Fico confuso ao receber um telefonema.
É da empresa que organiza um evento onde darei uma palestra. "Mario,
veja que interessante" - diz a voz - "só agora reparei que todos
os palestrantes serão grisalhos!" Não, o evento não
acontece em um asilo. É um encontro importante de profissionais
de grandes empresas. Talvez ainda exista gente querendo escutar os mais
velhos. Eu mesmo costumava buscar o conselho de meu pai, mesmo quando ele
já estava com metade do cérebro comprometido por um derrame.
Tinha algo ali que só os anos podem produzir. Experiência
e sabedoria.
As estrelas das fortunas-ponto-com
são hoje garotos imberbes. Isto ajuda a servir de estímulo
para o mercado preferir as cabeças mais oxigenadas. E preterir as
cabeças brancas. Mas, antes que sua empresa decida fazer a triagem
pela cor dos cabelos - ou pela falta deles - é bom dar uma olhada
nos bastidores. Longe dos holofotes, você vai descobrir grisalhos
criando condições para que as idéias jovens se transformem
em negócios milionários. Estão apostando nesses jovens,
financiando suas aventuras, e aplaudindo seus sucessos. Uma sinergia que
acontece até neste artigo. O título foi idéia de meu
filho de 17 anos.
Parâmetro? - É
verdade que, após uma certa idade, muitos profissionais se acomodam
e acabam avessos a mudanças. Passam a ser uma ameaça à
sobrevivência de uma empresa em um mundo em constante mutação.
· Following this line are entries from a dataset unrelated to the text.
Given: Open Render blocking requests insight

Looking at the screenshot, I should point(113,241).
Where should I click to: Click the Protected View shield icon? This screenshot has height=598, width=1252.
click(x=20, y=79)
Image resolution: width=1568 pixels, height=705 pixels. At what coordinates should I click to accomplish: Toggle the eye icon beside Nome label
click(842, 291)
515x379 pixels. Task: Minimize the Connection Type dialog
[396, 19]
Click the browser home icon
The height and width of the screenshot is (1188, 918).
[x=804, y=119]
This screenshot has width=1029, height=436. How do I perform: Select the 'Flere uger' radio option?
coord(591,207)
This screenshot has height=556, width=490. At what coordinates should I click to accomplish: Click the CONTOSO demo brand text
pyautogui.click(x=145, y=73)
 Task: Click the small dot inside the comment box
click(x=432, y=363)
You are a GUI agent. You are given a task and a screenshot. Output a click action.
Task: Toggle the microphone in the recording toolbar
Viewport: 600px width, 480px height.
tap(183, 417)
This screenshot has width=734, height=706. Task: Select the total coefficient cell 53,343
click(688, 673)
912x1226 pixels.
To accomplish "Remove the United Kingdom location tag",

Aconteceu durante a informatização das empresas. Está
acontecendo de novo com a internetização das empresas. Mas
é bom tomar cuidado para não fazer da idade o parâmetro
de seleção profissional, e cair vítima de um novo
paradigma. O caminho mais fácil é colocar o foco na certidão
de nascimento, mas o que qualifica um profissional para a nova economia
é a certidão de conhecimento.
Se não for, é melhor
alguém ir avisar o Peter Drucker que ele está velho demais
para entender o que vem por aí. Em março de 97, a revista
Forbes
escrevia dele: "Apesar de estar com 87 anos, Drucker pode ser considerado
um dos mais jovens pensadores da América, com um pensamento dos
mais cristalinos."
Drucker escreveu, "A próxima
Revolução da Informação já está
acontecendo. Mas não está acontecendo onde os cientistas
da Informação, os executivos da informação
e a indústria da Informação de maneira geral estão
procurando. Não se trata de uma revolução de tecnologia,
maquinário, técnicas, software ou velocidade. É
uma revolução de conceitos". Isto me deixa mais aliviado.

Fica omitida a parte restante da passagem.